Participants at the meeting on social standards convened by the AJP prior to the 2002 IFOAM World Assembly in Victoria, Canada.
Later that year, the AJP facilitated a day and a half-long session on social standards as a prelude to the IFOAM World Assembly in Victoria, Canada. Fifty people from forty countries attended, including members of the IFOAM staff and World Board, and representatives from every continent. The meeting's participants agreed to send a resolution to the IFOAM conference emphasizing the importance of social standards for organic agriculture. They also set ambitious goals for further development of social standards, and for increasing collaboration and discussion among groups around the globe working on these issues.
In the fall of 2003, the AJP convened a three-day stakeholider meeting at the IFOAM Organic Trade Conference in Bangkok, Thailand. The 39 attendees came from all corners of the globe: Africa, Asia, Eastern and Western Europe, Australia, and North and South America. As the meeting proceeded, a clear consensus emerged to advance the social justice agenda in organic agriculture, and to build cooperation between the organic and fair trade movements. Strengthening the voice and participation of indigenous peoples was as an urgent theme.

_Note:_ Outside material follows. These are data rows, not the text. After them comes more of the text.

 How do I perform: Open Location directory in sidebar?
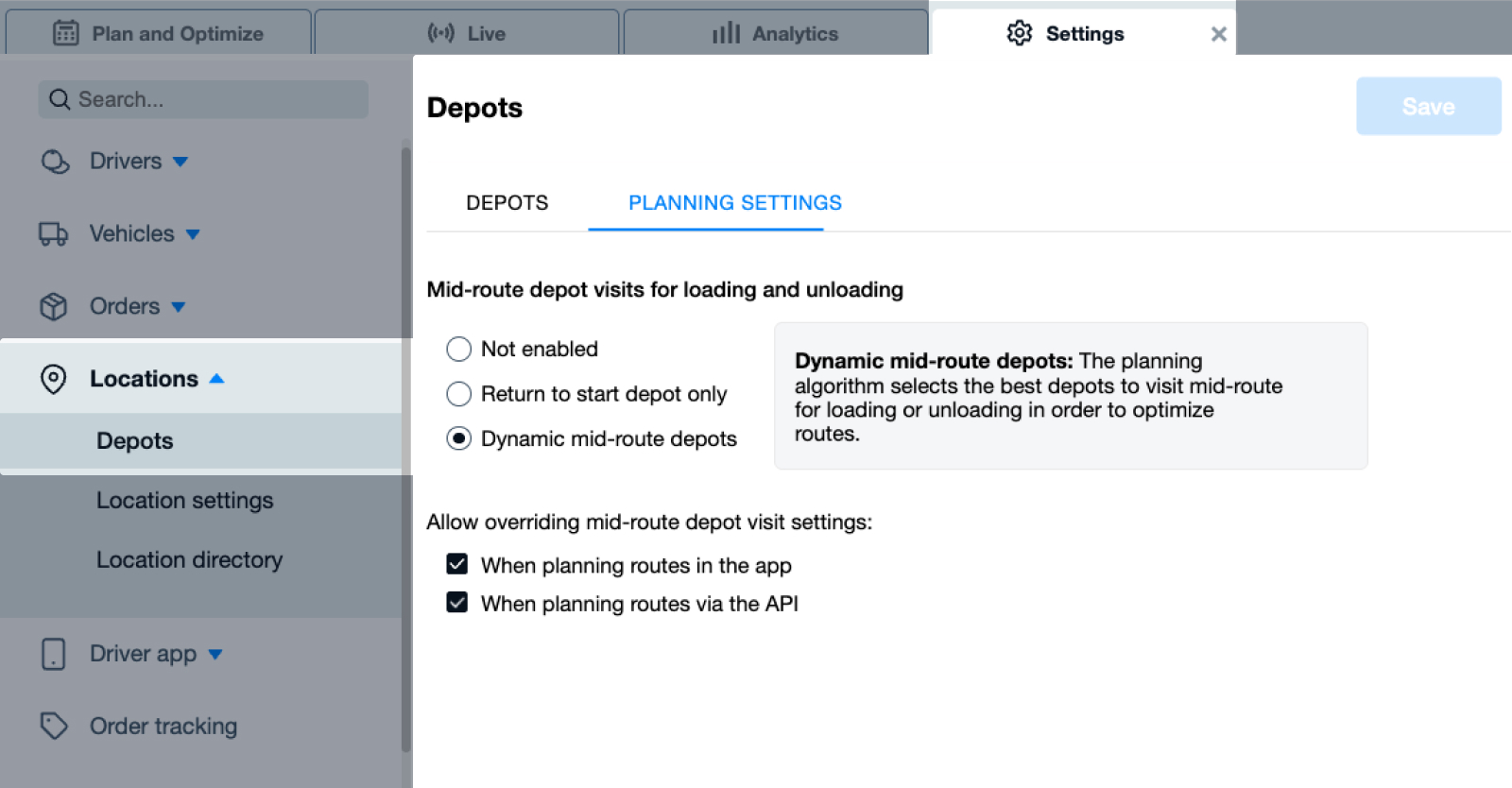coord(189,560)
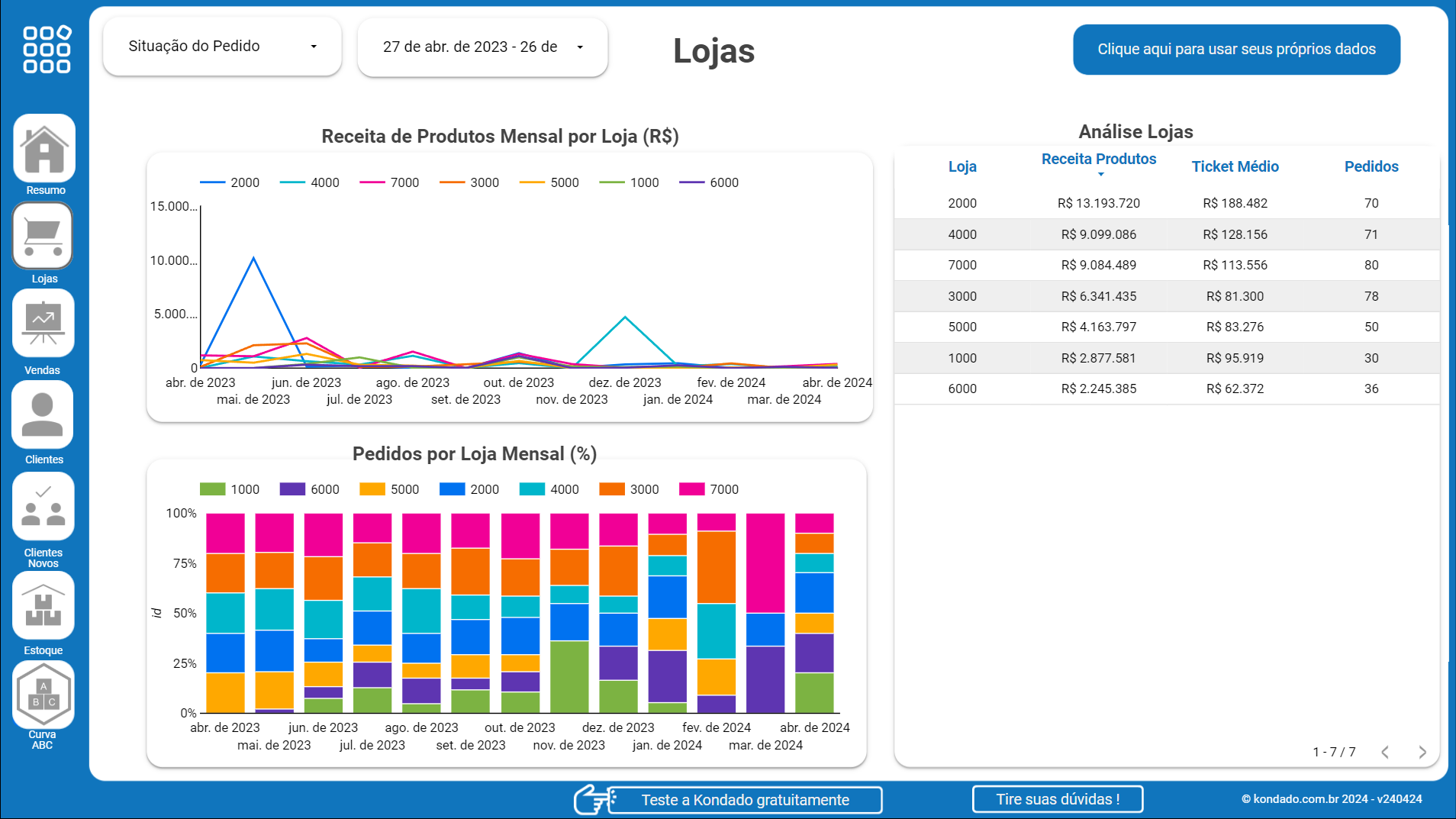Go to the Clientes section
Viewport: 1456px width, 819px height.
[x=43, y=414]
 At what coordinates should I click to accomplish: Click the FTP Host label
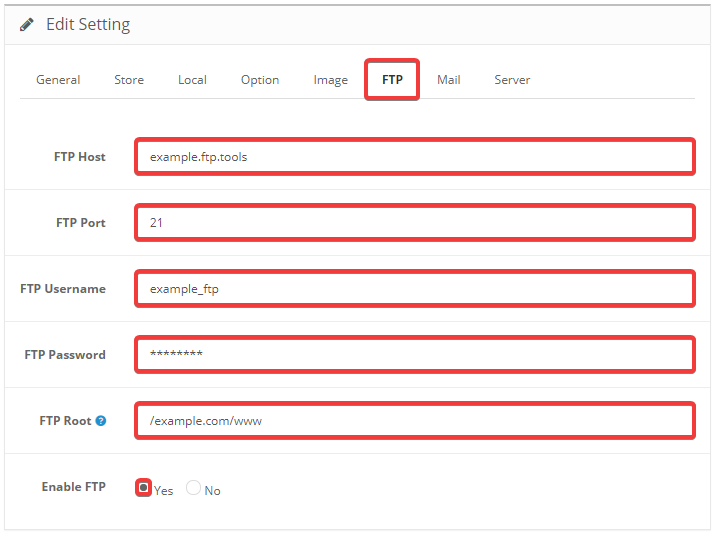(80, 157)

Participants at the Bangkok meeting visit an organic rice farm as part of a group tour organized by the Green Net Foundation.
Click here to read the full proceedings from the 2003 AJP stakeholder meeting in Bangkok, Thailand.
In early 2005, AJP partnered with the Latin American office of the IUF—International Union of Food, Agricultural, Hotel, Restaurant, Catering, Tobacco and Allied Workers' Associations, known in Spanish as UITA—to convene a stakeholder meeting in Montevideo, Uruguay. The meeting was attended by a diversity of farmers and farmers' cooperatives, representatives of indigenous agricultural communities from Bolivia, agricultural workers' unions, and NGOs from around the Americas, including Uruguay, Brazil, Bolivia, Columbia, Mexico, and the United States. During the meeting, participants reviewed and commented on AJP standards, built consensus between farmworkers and small-scale producers, and developed strategies to advance the social agenda in organic and sustainable agriculture.
In the fall of 2005, the Agricultural Justice Project team convened its most recent international stakeholder meeting in Adelaide, Australia, once again prior to the IFOAM World Congress. Twenty-seven people from six continents attended, representing consumers, fair trade importers, farmers, farmworkers, and certifiers. The all-day meeting included presentations by AJP, the Soil Association of the U.K., and JOAA, the Japanese Organic Agriculture Association. Participants had in-depth discussions on standards, IFOAM's Chapter 8 on Social Justice, and the role of community-based organizations in social certification programs. A consensus statement was also prepared, expressing support of IFOAM's Chapter 8 but also concern about its slow rate of implementation, and urging all member organizations of IFOAM "to integrate social justice into their work."
The current version of the AJP standards, Social Stewardship Standards for Organic and Sustainable Agriculture, remains a living document that will be revised and expanded based on the outcomes of the U.S. pilot project and continued stakeholder input.